▶ _WORK TO COMPLETE_
Give the lines below again exactly, starting with the line that holds "Datenschutz (59, 2504)" and going on through the line that holds "PAUTA EMITIDA EM 12/05/2012 (498, 657)".

[Start of section]

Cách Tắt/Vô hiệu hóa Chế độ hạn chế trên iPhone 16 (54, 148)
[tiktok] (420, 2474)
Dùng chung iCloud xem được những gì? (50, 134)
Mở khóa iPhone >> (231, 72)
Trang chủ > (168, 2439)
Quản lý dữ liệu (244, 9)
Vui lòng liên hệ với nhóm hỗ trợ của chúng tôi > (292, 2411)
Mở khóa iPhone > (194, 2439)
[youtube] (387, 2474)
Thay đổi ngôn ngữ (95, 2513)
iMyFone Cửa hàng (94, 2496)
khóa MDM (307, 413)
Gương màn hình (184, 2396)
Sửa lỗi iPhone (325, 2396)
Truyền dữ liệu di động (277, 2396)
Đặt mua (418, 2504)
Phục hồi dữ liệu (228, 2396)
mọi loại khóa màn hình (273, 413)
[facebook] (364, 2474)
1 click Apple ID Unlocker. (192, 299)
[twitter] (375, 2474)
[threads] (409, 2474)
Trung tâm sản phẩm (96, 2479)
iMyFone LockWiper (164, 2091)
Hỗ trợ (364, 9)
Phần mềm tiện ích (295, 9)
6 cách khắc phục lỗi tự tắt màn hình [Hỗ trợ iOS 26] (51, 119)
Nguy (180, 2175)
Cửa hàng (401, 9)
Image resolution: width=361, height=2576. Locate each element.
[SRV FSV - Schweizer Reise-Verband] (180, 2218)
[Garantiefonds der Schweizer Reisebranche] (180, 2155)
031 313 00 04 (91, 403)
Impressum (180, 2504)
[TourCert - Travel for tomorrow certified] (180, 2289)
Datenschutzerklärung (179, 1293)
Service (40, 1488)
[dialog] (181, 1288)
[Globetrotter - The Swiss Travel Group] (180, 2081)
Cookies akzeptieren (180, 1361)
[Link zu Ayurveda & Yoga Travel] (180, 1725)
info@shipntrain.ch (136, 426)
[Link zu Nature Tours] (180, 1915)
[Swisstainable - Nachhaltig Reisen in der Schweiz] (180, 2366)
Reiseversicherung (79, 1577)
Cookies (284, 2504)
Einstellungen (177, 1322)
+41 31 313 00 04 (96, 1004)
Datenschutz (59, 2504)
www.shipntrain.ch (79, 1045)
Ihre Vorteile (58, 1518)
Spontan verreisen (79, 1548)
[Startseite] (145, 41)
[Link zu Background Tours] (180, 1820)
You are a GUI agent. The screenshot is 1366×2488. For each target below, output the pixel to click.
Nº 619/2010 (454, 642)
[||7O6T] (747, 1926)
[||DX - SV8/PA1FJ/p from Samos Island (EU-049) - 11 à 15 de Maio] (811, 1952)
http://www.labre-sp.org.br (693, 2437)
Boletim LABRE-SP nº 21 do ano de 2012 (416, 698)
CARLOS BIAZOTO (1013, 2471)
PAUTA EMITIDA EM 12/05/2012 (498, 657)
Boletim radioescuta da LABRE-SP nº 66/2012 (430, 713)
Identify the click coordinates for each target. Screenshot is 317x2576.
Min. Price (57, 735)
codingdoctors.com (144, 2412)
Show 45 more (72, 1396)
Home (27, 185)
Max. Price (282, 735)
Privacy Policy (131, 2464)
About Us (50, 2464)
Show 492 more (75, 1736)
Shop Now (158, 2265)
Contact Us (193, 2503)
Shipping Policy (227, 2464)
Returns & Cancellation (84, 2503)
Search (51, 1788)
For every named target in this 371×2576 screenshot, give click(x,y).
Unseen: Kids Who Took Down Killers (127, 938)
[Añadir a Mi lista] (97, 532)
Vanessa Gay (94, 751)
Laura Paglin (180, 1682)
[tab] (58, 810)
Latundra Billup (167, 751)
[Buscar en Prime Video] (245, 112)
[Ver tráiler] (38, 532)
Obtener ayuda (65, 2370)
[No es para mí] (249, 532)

[End of section]

▶ _EXERCISE SOLUTION_
Datenschutz (59, 2504)
www.shipntrain.ch (79, 1045)
Ihre Vorteile (58, 1518)
Spontan verreisen (79, 1548)
[Startseite] (145, 41)
[Link zu Background Tours] (180, 1820)
You are a GUI agent. The screenshot is 1366×2488. For each target below, output the pixel to click.
Nº 619/2010 (454, 642)
[||7O6T] (747, 1926)
[||DX - SV8/PA1FJ/p from Samos Island (EU-049) - 11 à 15 de Maio] (811, 1952)
http://www.labre-sp.org.br (693, 2437)
Boletim LABRE-SP nº 21 do ano de 2012 (416, 698)
CARLOS BIAZOTO (1013, 2471)
PAUTA EMITIDA EM 12/05/2012 (498, 657)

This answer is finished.